Solar Tariff Contingency
In October 2012, the U.S. Department of Commerce (“Commerce”) announced its final determination in the anti-dumping and countervailing duty investigations of imports of solar cells manufactured in the People’s Republic of China (“PRC”), including solar modules containing such cells. Commerce’s final determination confirmed its previously published anti-dumping duty of 249.96%, in the case of the Company, and increased its countervailing duty from 3.61% to 15.24%; both duties are applied to the value of imports of solar modules containing PRC cells. Under Commerce’s determination, the anti-dumping and countervailing duties both were to apply retroactively 90 days from the date each preliminary decision was published to February 25, 2012 and December 21, 2011, respectively. On November 7, 2012, the International Trade Commission announced its final determination upholding the duties, but eliminating the retroactive periods. Since early 2012, the Company has been importing solar modules containing PRC cells, though it ceased doing so in July 2012 in response to these duties. The Company is monitoring and evaluating its alternatives for obtaining a separate and reduced anti-dumping duty rate. Depending on whether the maximum anti-dumping duty rate of 249.96% or some lower rate applies, the Company may be liable for combined duties of up to approximately $3.3 million.
The Company has established a reserve reflecting its current estimate of its ultimate exposure to these assessments.
Commitments as a Result of Acquisitions
Related to the Company’s acquisition of FAME in the third quarter of 2012 (see Note 3), the former stockholders of FAME, who are now employees of the Company, may be entitled to receive up to an estimated $865,000 in additional consideration if FAME meets certain financial performance milestones.

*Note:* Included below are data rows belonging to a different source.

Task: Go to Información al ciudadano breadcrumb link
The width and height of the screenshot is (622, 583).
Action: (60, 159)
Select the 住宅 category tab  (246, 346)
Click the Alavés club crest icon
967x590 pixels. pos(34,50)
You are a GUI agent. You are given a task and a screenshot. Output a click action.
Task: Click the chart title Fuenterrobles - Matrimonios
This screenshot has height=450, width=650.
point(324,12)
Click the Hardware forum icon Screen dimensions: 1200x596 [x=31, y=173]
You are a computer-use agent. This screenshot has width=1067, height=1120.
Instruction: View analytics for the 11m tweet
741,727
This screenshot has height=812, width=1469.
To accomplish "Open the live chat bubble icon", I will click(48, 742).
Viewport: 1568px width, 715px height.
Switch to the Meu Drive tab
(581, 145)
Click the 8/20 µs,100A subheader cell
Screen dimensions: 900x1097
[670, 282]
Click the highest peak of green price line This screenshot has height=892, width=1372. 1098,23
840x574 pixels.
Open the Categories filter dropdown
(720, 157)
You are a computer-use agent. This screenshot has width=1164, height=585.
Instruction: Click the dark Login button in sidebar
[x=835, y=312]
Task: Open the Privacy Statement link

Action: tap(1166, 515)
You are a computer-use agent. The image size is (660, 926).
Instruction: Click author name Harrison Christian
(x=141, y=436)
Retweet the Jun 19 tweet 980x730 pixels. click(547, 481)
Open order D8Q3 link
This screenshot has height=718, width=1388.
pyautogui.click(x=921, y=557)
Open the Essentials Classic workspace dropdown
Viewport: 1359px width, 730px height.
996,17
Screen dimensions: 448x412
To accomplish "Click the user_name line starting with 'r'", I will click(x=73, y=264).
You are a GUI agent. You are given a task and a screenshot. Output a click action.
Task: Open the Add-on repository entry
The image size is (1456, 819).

As of September 30, 2013 the Company had not recorded any accrual based on the valuation of the current commitment.
Related to the Company’s acquisition of Applied Energy Group, Inc., (“AEG”) in the third quarter of 2011, the former stockholders of AEG, who are now employees of the Company, may be entitled to receive up to $5,000,000 in additional consideration if AEG meets certain financial performance milestones. As of September 30, 2013 the Company had recorded $1,075,112 as a liability for the valuation of the current estimate.